Hermes D J
IPO, Center for Research on User-System Interaction, Eindhoven, The Netherlands.
J Speech Lang Hear Res. 1998 Feb;41(1):73-82. doi: 10.1044/jslhr.4101.73.
It has been shown that visual display systems of intonation can be employed beneficially in teaching intonation to persons with deafness and in teaching the intonation of a foreign language.
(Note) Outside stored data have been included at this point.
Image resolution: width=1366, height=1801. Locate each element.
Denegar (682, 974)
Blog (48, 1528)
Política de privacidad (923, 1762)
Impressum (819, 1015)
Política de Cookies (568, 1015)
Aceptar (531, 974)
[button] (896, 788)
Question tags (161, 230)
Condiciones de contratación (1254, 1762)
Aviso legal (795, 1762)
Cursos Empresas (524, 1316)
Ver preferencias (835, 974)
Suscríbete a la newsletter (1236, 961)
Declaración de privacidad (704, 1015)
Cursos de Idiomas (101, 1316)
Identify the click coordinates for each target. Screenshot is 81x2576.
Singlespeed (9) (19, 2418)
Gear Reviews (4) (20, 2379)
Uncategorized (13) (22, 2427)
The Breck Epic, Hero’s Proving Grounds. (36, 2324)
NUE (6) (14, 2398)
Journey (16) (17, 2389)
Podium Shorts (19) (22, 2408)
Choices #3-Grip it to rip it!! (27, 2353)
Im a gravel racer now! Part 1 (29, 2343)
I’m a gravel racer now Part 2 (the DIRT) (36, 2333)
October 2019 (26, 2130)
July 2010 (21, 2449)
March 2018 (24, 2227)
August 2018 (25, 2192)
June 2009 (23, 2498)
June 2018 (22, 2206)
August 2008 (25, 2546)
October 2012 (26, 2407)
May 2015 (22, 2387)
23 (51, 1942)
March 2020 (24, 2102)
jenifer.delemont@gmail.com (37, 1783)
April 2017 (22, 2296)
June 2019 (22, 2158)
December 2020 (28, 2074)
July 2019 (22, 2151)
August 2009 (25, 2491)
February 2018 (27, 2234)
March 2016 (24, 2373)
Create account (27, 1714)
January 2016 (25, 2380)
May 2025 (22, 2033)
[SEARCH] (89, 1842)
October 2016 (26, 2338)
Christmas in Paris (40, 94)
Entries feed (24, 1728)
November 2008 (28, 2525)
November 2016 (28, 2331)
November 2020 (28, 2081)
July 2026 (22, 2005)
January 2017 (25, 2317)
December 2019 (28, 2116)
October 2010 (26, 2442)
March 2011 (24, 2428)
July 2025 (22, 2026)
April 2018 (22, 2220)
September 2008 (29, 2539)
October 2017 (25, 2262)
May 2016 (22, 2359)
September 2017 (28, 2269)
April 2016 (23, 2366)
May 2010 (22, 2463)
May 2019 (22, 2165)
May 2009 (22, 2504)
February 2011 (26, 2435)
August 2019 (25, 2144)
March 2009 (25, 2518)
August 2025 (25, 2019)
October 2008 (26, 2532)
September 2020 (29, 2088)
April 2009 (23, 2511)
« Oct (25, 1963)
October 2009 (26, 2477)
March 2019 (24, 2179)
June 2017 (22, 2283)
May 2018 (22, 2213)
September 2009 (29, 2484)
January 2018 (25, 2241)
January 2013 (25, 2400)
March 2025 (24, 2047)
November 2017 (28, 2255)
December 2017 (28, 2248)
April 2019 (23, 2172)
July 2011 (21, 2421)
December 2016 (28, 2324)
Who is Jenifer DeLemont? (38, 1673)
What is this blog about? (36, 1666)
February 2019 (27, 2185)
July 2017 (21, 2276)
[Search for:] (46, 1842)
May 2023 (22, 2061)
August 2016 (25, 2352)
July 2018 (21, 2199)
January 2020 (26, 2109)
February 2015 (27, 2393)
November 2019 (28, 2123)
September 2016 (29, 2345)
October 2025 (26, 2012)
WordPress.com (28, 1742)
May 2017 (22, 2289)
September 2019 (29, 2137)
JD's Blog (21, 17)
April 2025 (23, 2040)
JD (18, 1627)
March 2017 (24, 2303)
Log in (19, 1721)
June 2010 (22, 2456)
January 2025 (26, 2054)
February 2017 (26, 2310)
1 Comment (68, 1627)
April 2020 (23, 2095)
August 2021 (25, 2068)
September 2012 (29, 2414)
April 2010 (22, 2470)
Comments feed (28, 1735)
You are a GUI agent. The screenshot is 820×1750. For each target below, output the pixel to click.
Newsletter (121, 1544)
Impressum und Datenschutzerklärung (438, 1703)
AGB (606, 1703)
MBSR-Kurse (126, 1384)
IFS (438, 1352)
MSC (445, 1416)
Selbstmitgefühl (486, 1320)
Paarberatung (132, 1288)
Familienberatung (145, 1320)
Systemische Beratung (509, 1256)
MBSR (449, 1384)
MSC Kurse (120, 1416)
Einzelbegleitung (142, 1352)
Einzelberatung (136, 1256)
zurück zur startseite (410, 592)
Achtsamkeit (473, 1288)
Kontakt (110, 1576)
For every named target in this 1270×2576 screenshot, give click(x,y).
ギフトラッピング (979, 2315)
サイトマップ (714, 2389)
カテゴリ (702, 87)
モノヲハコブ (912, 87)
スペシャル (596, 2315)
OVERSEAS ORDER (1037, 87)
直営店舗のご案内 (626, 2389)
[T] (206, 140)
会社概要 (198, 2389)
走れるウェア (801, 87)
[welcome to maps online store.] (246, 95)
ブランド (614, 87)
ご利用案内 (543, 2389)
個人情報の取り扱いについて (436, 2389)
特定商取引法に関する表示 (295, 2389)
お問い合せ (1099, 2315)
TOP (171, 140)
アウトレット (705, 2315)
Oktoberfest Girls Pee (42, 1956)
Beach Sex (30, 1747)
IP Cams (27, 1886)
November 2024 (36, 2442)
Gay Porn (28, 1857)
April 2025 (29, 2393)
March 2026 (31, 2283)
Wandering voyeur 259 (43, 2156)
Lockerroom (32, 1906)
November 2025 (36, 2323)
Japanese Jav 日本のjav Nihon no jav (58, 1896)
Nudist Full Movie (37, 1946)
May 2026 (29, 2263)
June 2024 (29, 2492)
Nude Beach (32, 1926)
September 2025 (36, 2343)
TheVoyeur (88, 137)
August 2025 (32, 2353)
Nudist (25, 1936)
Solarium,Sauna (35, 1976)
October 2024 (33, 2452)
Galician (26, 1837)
In current training situations the correctness of a reproduced pitch contour is rated either by the teacher or automatically. In the latter case an algorithm mostly estimates the maximum deviation from an example contour. In game-like exercises, for instance, the pupil has to produce a pitch contour within the displayed floor and ceiling of a "tunnel" with a preadjusted height. In an experiment described in the companion paper, phoneticians had rated the dissimilarity of two pitch contours both auditorily, by listening to two resynthesized utterances, and visually, by looking at two pitch contours displayed on a computer screen. A test is reported in which these dissimilarity ratings were compared with automatic ratings obtained with this tunnel measure and with three other measures, the mean distance, the root-mean-square (RMS) distance, and the correlation coefficient. The most frequently used tunnel measure appeared to have the weakest correlation with the ratings by the phoneticians. In general, the automatic ratings obtained with the correlation coefficient showed the strongest correlation with the perceptual ratings. A disadvantage of this measure, however, may be that it normalizes for the range of the pitch contours. If range is important, as in intonation teaching to persons with deafness, the mean distance or the RMS distance are the best physical measures for automatic training of intonation.
研究表明,语调的视觉显示系统可有效地用于向失聪者教授语调以及教授外语的语调。在当前的训练情境中,教师或自动对再现的音高轮廓的正确性进行评级。在后一种情况下,算法大多估计与示例轮廓的最大偏差。例如,在类似游戏的练习中,学生必须在显示的具有预先调整高度的“隧道”的下限和上限内生成音高轮廓。在配套论文中描述的一项实验中,语音学家通过听两个重新合成的话语在听觉上对两个音高轮廓的差异进行评级,并通过查看计算机屏幕上显示的两个音高轮廓在视觉上进行评级。报告了一项测试,其中将这些差异评级与通过这种隧道测量以及其他三种测量方法(平均距离、均方根(RMS)距离和相关系数)获得的自动评级进行了比较。最常用的隧道测量方法似乎与语音学家的评级相关性最弱。一般来说,通过相关系数获得的自动评级与感知评级的相关性最强。然而,这种测量方法的一个缺点可能是它对音高轮廓的范围进行了归一化。如果范围很重要,如在向失聪者教授语调时,平均距离或均方根距离是语调自动训练的最佳物理测量方法。